_FRAGMENTO DE LA PÁGINA_

En 2008, casi todos los españoles tararearon alguna vez la canción Baila el chiki-chiki de Rodolfo Chikilicuatre. Quién más o quién menos no ha podido evitar que se les colara en la mente temas de Rafaella Carrá o Georgie Dan.
Como si nuestro cerebro fuera una manzana y un gusano musical se hubiera alojado en él.
Así es precisamente cómo llaman al fenómeno consistente en que, de pronto, empecemos a tararear o silbar determinadas canciones y ya no podamos quitárnoslas de la cabeza: gusano auditivo o neurogusano.
Habla de ello el neurólogo Oliver Sacks en su libro Musicofilia, llegando a comparar el neurogusano con “un tic o un ataque”. De algún modo, las notas musicales de la canción nos han infectado, como si fueran un virus. La razón de que nuestro cerebro sea tan proclive a dejarse contaminar por canciones como éstas (generalmente un poco bobas) es que nuestra mente trata de completar una melodía inconclusa (según algunos psicólogos) o sencillamente es la manera de que la mente siga trabajando mientras está ociosa (según otros).
Desde el punto de vista de la memética, es decir, la teoría que propone que la existencia de los memes (unidades de una cultura que pueden considerarse transmitidas por medios no genéticos, especialmente por imitación), la explicación es un poco más compleja.

_PREGUNTAS DE ESTUDIO_
**A.** Reproduce el pasaje del texto sobre el gusano auditivo empezando por "En 2008, casi" y continuando hasta "alojado en él.".
**B.** Según el texto sobre el gusano auditivo, ¿con qué compara Oliver Sacks el neurogusano en su libro Musicofilia?

_INFORMACIÓN MOSTRADA_
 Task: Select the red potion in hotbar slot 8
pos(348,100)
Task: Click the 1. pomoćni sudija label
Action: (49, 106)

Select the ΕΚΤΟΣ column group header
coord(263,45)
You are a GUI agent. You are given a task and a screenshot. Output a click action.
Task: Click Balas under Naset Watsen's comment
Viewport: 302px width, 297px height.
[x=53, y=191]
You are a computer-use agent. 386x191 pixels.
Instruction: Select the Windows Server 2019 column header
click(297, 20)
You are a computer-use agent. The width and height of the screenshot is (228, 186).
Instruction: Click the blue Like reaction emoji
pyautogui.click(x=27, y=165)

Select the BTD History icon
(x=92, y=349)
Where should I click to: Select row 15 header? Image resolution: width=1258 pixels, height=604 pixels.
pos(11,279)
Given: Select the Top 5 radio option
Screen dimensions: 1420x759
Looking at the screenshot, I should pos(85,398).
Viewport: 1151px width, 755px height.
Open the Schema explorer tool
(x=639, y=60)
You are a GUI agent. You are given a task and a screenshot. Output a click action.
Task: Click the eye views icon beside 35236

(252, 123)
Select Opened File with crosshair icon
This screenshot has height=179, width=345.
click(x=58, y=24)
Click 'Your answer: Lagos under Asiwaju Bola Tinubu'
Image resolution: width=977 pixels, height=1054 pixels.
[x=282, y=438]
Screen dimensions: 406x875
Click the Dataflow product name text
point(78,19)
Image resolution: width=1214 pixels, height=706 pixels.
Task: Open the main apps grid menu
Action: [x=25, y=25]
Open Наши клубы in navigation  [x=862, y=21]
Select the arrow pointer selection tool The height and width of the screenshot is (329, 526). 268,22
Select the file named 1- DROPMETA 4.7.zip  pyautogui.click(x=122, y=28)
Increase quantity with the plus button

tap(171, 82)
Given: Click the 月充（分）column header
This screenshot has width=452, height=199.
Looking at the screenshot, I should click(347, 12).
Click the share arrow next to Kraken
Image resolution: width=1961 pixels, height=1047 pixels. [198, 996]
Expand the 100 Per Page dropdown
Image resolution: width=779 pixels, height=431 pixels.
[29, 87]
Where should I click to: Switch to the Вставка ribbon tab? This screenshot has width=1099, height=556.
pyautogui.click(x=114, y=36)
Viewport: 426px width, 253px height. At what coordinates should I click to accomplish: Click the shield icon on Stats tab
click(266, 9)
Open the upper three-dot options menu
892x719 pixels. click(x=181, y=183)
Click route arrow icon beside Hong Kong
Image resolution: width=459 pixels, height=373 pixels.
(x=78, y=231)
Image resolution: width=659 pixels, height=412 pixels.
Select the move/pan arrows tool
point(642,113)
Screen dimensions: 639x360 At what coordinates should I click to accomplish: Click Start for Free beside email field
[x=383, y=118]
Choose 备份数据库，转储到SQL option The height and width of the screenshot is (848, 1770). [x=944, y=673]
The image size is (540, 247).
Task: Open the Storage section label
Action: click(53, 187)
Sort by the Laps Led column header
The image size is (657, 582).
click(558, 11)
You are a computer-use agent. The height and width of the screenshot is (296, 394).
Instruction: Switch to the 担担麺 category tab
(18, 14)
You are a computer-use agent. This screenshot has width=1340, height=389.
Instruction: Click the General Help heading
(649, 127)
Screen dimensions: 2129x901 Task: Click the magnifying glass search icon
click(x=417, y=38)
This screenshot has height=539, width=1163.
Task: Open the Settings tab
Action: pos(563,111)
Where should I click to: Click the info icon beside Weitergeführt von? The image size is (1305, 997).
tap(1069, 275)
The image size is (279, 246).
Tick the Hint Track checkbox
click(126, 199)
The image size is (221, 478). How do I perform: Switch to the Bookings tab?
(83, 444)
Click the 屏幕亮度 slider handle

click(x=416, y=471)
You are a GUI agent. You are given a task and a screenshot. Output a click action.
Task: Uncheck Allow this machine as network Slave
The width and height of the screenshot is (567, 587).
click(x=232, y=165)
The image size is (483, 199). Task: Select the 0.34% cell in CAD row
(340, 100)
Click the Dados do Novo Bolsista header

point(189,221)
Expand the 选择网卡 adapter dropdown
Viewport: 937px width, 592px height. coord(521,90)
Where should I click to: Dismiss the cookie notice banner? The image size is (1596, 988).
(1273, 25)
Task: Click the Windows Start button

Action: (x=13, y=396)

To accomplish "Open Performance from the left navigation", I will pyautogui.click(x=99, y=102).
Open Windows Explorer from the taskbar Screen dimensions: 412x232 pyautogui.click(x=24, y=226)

_CONJUNTO DE RESPUESTAS_
**A.**
En 2008, casi todos los españoles tararearon alguna vez la canción Baila el chiki-chiki de Rodolfo Chikilicuatre. Quién más o quién menos no ha podido evitar que se les colara en la mente temas de Rafaella Carrá o Georgie Dan.
Como si nuestro cerebro fuera una manzana y un gusano musical se hubiera alojado en él.

**B.** Con "un tic o un ataque".